Atop the Department of Foreign Affairs and Trade (DFAT) website the department’s mission statement, “Advancing the interests of Australia and Australians internationally” – a fairly redundant aim, should the Trans Pacific Partnership Agreement (TPPA) be signed by the Australian government. A number of documents relating to the negotiations have been leaked in the previous year, and from these we can discern the direction of the agreement, and to some extent the impact it may have on the general public.

The TPPA is a US-driven initiative set to replace our current free trade agreement signed with the United States in 2005. All eight negotiating nations must sign the TPPA, or forgo their current agreement with the US (all or nothing). Negotiations commenced in secret in 2008, the chapters concerning intellectual property and investment have since been leaked.
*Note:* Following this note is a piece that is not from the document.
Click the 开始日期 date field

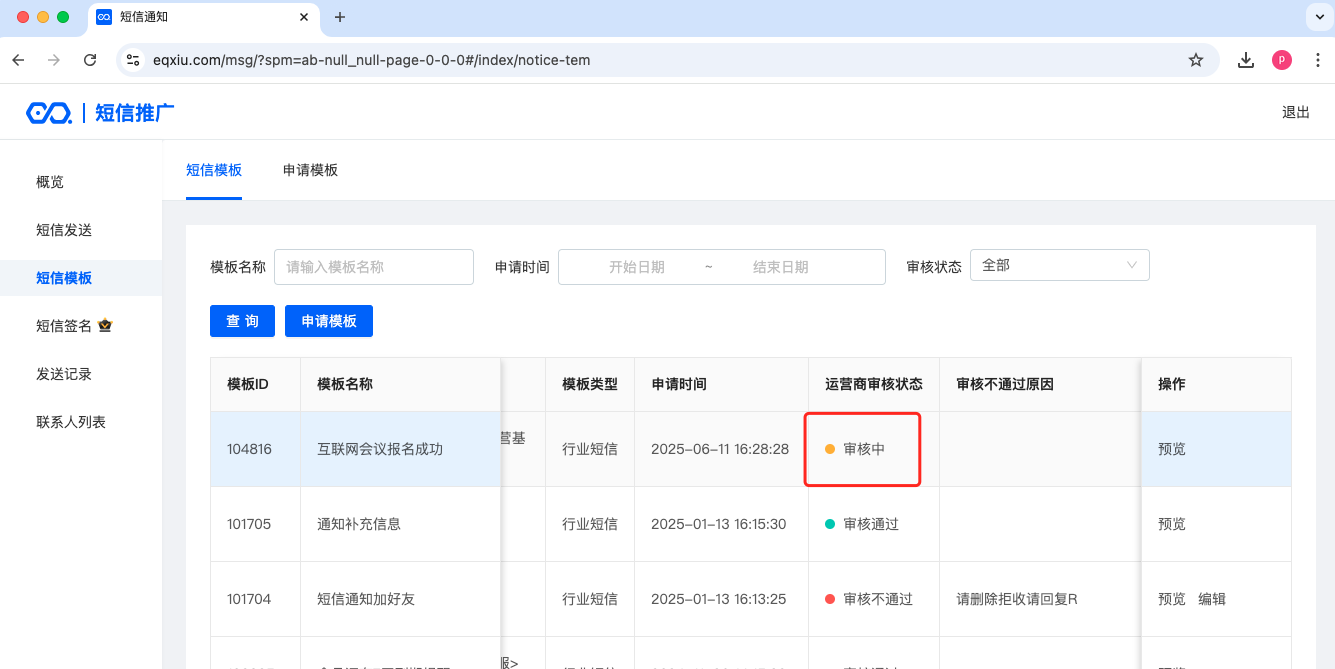click(x=636, y=267)
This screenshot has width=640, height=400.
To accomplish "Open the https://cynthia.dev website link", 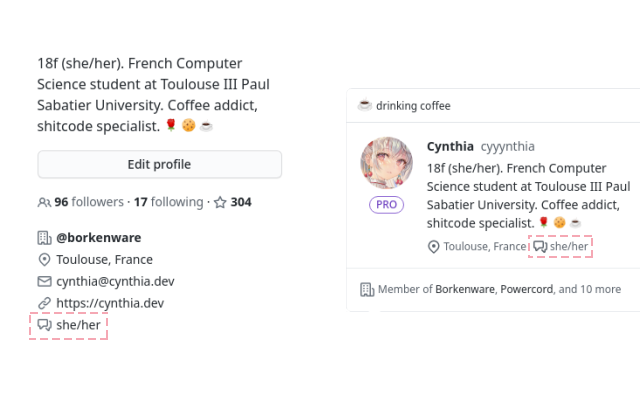I will pyautogui.click(x=110, y=303).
DFAT refused comment on the leaked documents, and public submissions regarding the TPPA were thoroughly ignored when it comes to transparency. The only information available on DFAT’s website amounts to vague fluff about free-trade. More than 300 transnational corporations are involved in the negotiations, whilst the biggest stakeholder (the public) has been kept in the dark for the last five years.

On June 12th 2012, the TPPA chapter concerning investment was leaked to the public. The copy was analysed by the Public Citizens Global Trade Watch (tradewatch.org) and is verified as authentic. A few interesting details can be gleamed from Trade Watch’s analysis. Essentially, the investment chapter will give unprecedented powers to corporations, at the expense of national sovereignty and consumers. The legislative process will be utterly choked by the TPPA and leaving the general public without recourse.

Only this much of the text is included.